▸ **ASSIGNMENT**: Find how many lines in the material hold the word "Macular", then state that number and nothing more.

▸ **DATA SHOWN**:
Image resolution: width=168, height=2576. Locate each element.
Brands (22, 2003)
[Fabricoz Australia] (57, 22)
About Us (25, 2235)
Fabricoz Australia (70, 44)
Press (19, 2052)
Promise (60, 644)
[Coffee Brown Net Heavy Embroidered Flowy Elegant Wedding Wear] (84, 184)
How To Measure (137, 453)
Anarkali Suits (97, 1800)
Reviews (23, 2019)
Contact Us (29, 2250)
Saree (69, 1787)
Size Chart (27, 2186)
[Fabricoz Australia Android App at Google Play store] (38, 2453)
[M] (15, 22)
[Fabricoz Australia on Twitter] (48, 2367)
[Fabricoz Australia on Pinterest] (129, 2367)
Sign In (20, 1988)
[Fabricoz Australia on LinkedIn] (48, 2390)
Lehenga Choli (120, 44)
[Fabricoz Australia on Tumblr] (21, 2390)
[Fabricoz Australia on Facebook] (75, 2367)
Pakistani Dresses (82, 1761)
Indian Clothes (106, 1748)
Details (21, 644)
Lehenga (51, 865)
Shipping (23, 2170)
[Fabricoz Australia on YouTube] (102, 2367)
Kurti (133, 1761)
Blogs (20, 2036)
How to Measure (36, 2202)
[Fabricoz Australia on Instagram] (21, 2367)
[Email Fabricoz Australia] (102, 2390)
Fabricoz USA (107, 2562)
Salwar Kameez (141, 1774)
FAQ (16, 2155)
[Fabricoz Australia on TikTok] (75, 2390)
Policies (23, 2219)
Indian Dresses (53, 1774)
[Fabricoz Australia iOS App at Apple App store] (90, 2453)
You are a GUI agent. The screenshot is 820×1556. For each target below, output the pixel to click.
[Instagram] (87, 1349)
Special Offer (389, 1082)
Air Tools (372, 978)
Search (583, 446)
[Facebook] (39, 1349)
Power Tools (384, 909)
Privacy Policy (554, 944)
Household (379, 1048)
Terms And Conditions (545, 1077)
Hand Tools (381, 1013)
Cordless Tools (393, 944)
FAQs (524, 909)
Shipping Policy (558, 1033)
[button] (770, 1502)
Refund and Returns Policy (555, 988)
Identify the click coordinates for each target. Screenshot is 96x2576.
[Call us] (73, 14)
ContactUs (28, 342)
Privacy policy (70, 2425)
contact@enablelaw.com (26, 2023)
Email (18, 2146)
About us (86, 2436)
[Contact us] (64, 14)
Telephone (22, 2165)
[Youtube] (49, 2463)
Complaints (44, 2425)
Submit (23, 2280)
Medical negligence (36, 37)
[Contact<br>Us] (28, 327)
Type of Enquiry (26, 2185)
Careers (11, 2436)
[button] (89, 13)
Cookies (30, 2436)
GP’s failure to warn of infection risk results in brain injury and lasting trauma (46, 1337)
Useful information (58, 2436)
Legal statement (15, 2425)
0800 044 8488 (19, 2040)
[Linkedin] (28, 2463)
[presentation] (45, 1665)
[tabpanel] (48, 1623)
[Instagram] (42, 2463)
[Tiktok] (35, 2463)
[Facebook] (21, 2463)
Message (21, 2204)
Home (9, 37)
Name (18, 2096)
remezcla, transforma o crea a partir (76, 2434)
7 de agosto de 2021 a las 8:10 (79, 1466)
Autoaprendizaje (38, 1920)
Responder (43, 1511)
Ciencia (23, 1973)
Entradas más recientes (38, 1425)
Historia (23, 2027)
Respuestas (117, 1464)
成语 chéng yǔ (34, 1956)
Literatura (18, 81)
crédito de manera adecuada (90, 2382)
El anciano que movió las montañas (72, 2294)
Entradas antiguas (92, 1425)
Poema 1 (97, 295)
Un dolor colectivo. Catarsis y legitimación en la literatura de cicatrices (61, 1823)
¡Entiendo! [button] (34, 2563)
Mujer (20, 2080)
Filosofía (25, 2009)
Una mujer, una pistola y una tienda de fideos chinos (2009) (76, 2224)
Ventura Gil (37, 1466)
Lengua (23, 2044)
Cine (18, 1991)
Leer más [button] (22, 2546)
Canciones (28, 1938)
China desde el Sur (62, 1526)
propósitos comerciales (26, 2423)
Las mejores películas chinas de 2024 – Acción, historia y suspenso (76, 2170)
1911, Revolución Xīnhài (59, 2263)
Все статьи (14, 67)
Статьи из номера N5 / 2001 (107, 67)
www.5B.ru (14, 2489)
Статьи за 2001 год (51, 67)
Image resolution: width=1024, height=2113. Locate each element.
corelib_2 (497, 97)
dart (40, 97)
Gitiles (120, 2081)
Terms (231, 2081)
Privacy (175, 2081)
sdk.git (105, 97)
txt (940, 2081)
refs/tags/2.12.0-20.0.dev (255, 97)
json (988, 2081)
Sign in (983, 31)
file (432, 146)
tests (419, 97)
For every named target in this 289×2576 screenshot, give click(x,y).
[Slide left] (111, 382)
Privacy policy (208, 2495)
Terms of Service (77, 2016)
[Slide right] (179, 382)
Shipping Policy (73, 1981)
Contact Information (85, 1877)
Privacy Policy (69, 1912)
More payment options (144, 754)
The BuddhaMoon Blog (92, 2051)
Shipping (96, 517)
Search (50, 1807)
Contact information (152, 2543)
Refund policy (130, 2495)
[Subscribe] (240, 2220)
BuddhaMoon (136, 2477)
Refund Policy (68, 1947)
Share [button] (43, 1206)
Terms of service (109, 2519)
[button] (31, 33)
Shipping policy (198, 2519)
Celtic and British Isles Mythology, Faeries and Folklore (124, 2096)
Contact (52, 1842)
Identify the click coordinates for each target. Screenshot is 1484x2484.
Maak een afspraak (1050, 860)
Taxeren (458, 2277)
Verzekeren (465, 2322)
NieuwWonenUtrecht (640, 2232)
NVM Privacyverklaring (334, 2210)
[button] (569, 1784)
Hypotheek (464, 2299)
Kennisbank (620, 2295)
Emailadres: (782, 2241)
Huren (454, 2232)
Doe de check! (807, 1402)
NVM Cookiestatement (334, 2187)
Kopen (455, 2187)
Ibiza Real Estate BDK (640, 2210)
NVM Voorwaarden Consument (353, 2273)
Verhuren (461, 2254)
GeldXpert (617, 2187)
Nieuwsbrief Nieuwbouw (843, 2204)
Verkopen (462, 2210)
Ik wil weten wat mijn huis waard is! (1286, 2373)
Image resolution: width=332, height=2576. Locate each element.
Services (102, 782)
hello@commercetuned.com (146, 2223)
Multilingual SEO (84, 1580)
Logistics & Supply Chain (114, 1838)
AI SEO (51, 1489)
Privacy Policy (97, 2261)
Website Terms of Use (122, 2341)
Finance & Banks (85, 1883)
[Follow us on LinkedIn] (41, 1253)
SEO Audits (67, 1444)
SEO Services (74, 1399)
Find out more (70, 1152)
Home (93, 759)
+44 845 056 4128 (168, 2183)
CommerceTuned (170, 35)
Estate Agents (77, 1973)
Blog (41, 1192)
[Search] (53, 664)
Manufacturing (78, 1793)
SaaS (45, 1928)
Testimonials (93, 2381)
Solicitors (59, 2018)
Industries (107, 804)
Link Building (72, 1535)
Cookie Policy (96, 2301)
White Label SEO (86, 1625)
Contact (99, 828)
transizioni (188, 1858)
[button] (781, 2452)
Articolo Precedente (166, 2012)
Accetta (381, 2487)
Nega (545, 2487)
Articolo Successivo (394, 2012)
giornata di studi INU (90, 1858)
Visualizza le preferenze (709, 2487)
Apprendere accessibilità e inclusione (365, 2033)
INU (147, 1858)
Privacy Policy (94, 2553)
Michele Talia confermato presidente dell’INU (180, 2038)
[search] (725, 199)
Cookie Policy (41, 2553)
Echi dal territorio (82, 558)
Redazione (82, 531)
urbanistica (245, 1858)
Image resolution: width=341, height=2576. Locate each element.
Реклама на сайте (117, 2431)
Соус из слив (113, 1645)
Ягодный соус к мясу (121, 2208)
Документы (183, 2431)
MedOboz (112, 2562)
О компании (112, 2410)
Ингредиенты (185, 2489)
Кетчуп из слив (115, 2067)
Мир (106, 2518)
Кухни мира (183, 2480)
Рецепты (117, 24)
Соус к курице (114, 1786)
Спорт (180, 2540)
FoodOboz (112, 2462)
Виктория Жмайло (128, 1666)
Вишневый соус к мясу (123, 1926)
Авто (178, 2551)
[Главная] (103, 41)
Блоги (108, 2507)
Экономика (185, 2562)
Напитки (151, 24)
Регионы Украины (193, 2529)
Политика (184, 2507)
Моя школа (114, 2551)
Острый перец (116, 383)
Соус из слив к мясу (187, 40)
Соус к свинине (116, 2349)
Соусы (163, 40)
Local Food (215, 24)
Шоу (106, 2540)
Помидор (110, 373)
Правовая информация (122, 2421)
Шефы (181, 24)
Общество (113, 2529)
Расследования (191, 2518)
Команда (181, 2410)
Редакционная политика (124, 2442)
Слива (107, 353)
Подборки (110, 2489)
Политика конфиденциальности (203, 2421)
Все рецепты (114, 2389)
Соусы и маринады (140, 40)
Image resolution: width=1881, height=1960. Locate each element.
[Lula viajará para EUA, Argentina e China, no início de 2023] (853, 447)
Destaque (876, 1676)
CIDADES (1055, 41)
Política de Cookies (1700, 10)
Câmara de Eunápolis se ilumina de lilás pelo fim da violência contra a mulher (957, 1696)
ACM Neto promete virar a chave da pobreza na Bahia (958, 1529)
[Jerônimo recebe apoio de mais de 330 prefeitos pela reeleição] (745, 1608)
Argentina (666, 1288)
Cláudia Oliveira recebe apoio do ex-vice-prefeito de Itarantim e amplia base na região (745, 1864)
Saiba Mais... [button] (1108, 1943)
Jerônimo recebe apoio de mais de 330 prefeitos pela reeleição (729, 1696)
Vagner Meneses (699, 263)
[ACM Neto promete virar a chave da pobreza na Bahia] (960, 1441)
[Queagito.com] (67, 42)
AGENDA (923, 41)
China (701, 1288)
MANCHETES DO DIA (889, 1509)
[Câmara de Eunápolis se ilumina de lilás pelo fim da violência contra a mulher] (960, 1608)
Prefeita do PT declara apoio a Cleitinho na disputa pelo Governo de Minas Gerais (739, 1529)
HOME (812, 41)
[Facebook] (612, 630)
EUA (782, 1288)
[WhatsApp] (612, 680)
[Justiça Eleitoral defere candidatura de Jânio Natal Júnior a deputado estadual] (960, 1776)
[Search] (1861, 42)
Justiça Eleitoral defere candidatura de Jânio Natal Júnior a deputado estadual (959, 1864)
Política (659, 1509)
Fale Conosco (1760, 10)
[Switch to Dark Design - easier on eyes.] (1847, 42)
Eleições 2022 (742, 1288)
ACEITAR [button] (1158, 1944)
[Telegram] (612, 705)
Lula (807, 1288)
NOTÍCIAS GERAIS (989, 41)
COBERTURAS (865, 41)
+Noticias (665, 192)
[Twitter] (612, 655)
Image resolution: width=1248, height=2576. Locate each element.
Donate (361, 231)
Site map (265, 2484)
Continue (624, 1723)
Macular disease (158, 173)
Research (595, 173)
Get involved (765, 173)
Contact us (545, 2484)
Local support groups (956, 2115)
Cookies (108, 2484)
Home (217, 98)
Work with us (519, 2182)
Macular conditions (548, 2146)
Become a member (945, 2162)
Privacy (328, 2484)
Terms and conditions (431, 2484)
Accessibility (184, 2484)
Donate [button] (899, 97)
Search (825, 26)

▸ **RESPONSE BELOW**: 2